Every impact against it made the air vibrate, thunder rolling through the hall.
The blades sparked against its surface, trying to crush him with the combined weight and speed of their strikes.
And still, Alessio answered.
He deflected wide swings, twisting his body and redirecting the blows with his shield.
He blocked others, softening the force with his iron forearm, shoving back to throw the enemy off balance.
When he couldn't avoid a hit, he received it head-on, angling the shield so the power slid off the side instead of crushing him.
It was a cruel dance.
Raw force against cold calculation.
Two frenzied warriors against a Tank who seemed immovable.
The axe in his hand never rested.
Not devastating swings — there was no room for that — but quick, sharp cuts, each one biting into the guards whenever the slightest opening appeared.
A tendon struck, a joint weakened, a blow landed in the gap between armor plates.
Blood sprayed in crimson streaks across cold stone.
And behind him stood Eleanor.
Her hands glowed with golden light, casting spells that stitched Alessio's wounds before they could deepen.
Her eyes never blinked, locked on the Tank as if nothing else existed.
Every breath measured, every spell cast at the razor's edge.
When a blade slipped under Alessio's shield and tore into his thigh, Eleanor's light wrapped him within seconds, sealing the wound before he could limp.
When a brutal strike hurled him into the wall, cracking the stone at his back, her healing came instantly, restoring strength to his arms so he could lift the shield again.
It was a spectacle of endurance.
Alessio was the wall.
Eleanor, the invisible pillar holding it firm.
And from a distance, Hana understood: that pair carried the true weight of the fight.
If they faltered, not all the arrows in the world could save them.
She and the others were hunting easy prey.
But the Tank and the Healer were facing hell in silence.
Even so, Hana had no intention of breaking formation.
She wouldn't run across the chamber to try helping Alessio and Eleanor.
It would be pointless.
Their role was to hold the guards; hers was to bring down the boss.
All she could do was focus on the main target.

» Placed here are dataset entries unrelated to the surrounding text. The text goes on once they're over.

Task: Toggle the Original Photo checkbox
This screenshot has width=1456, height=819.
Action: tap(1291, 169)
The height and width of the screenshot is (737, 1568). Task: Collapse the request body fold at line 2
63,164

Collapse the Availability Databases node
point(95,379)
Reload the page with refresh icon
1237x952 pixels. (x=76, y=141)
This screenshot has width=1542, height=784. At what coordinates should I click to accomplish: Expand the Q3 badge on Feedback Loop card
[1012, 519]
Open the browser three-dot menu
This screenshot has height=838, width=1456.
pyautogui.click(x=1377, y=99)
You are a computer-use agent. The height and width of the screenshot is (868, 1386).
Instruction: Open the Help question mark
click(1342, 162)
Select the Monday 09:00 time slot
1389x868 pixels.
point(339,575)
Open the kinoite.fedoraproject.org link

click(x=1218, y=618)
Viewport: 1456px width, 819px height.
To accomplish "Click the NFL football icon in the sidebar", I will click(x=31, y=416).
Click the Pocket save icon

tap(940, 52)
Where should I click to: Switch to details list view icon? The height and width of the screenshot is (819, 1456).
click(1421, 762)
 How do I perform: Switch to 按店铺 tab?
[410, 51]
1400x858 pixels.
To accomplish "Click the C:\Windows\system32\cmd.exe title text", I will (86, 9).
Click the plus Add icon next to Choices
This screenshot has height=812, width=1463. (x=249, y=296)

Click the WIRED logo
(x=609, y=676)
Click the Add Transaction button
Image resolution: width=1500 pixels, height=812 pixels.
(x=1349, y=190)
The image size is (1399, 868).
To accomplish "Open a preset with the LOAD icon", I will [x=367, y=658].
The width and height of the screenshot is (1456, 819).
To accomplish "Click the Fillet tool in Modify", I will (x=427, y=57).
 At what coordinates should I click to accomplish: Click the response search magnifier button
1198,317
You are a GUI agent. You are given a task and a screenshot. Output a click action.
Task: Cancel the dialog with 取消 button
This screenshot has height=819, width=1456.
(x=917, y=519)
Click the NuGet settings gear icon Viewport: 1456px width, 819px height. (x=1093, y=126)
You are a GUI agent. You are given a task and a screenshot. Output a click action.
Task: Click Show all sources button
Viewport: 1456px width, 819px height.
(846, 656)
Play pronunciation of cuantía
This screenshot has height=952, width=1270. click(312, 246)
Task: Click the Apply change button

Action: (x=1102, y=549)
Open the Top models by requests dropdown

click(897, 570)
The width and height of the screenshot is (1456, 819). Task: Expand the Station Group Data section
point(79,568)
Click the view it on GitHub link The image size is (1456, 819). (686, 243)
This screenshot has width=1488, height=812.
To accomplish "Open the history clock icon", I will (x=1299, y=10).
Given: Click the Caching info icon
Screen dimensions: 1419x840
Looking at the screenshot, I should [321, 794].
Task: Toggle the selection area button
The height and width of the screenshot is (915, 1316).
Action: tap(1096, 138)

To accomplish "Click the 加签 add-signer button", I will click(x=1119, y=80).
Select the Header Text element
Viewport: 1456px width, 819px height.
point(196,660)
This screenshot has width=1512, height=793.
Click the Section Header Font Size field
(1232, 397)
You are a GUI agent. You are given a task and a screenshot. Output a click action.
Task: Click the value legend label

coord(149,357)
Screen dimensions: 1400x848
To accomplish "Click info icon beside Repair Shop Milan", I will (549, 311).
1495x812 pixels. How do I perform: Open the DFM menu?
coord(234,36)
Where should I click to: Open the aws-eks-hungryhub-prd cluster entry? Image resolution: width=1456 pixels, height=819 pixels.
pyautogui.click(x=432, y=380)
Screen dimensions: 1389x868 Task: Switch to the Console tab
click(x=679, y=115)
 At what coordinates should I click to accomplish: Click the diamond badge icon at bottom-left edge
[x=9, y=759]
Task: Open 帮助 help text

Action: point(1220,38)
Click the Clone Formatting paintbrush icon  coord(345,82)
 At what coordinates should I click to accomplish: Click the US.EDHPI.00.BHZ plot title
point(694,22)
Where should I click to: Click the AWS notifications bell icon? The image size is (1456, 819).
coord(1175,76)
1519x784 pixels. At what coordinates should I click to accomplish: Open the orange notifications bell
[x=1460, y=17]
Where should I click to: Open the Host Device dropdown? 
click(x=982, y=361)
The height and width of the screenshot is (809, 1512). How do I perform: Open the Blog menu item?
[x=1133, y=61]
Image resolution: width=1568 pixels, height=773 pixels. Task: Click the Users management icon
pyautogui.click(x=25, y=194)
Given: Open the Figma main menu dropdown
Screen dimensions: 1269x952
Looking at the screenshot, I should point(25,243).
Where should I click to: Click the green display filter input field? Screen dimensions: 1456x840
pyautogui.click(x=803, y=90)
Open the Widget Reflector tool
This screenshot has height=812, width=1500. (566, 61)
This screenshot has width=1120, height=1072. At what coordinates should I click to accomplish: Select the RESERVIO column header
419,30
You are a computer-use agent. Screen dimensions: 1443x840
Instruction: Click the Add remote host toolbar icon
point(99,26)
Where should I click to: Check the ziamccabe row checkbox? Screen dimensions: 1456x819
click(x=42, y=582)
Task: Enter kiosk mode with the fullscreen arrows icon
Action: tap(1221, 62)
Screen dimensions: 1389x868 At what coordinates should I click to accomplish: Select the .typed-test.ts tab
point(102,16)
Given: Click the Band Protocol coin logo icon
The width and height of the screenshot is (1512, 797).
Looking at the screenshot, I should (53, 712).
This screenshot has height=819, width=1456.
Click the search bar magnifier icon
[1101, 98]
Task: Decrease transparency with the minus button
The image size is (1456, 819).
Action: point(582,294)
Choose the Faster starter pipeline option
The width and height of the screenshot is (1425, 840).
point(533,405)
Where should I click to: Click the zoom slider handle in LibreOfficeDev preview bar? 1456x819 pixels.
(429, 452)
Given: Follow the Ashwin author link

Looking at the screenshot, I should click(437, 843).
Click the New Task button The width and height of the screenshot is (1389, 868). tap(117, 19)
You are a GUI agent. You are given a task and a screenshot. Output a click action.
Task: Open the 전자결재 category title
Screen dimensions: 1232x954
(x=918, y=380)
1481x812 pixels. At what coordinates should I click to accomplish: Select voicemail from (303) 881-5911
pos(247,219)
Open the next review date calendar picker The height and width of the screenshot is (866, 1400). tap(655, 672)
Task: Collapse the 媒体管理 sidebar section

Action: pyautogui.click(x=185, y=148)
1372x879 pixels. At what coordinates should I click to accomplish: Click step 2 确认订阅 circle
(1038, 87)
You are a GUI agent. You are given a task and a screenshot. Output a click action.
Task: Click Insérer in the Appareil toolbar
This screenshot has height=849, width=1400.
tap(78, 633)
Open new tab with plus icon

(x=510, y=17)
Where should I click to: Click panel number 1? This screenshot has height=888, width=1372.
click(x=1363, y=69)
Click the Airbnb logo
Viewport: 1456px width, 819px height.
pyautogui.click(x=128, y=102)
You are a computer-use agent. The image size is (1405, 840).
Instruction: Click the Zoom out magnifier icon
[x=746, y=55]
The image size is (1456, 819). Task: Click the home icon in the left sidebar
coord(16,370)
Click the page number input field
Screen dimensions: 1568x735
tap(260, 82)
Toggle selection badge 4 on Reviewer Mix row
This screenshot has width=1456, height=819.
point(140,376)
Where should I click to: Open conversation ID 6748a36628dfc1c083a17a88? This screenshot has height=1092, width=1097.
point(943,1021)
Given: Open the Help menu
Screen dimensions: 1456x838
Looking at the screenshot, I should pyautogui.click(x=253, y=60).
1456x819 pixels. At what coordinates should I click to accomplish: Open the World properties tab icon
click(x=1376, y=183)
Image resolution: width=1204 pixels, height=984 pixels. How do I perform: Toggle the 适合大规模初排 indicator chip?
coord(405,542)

And finish him as quickly as possible.
To do that, she knew she'd have to push harder than she had so far.
She couldn't just fire casually.
Every arrow had to carry weight, precision, impact.
The storm of arrows that had devastated goblins in the first hall was out of the question.
Her body still remembered the price of that madness, and the pain she'd felt upon waking was reminder enough.
But she didn't need that overload.
If she kept a steady rhythm of Quick Shots, combined with the Piercing Arrow skill, it would be enough.
One strike after another, piercing through the shaman's defenses until nothing remained.
She drew a deep breath, fingers steady on the string, her gaze fixed on the enemy still muttering guttural words, trying to weave spells against them.
With every shot, Hana was certain:
the sooner that shaman fell, the sooner the entire battle would become bearable.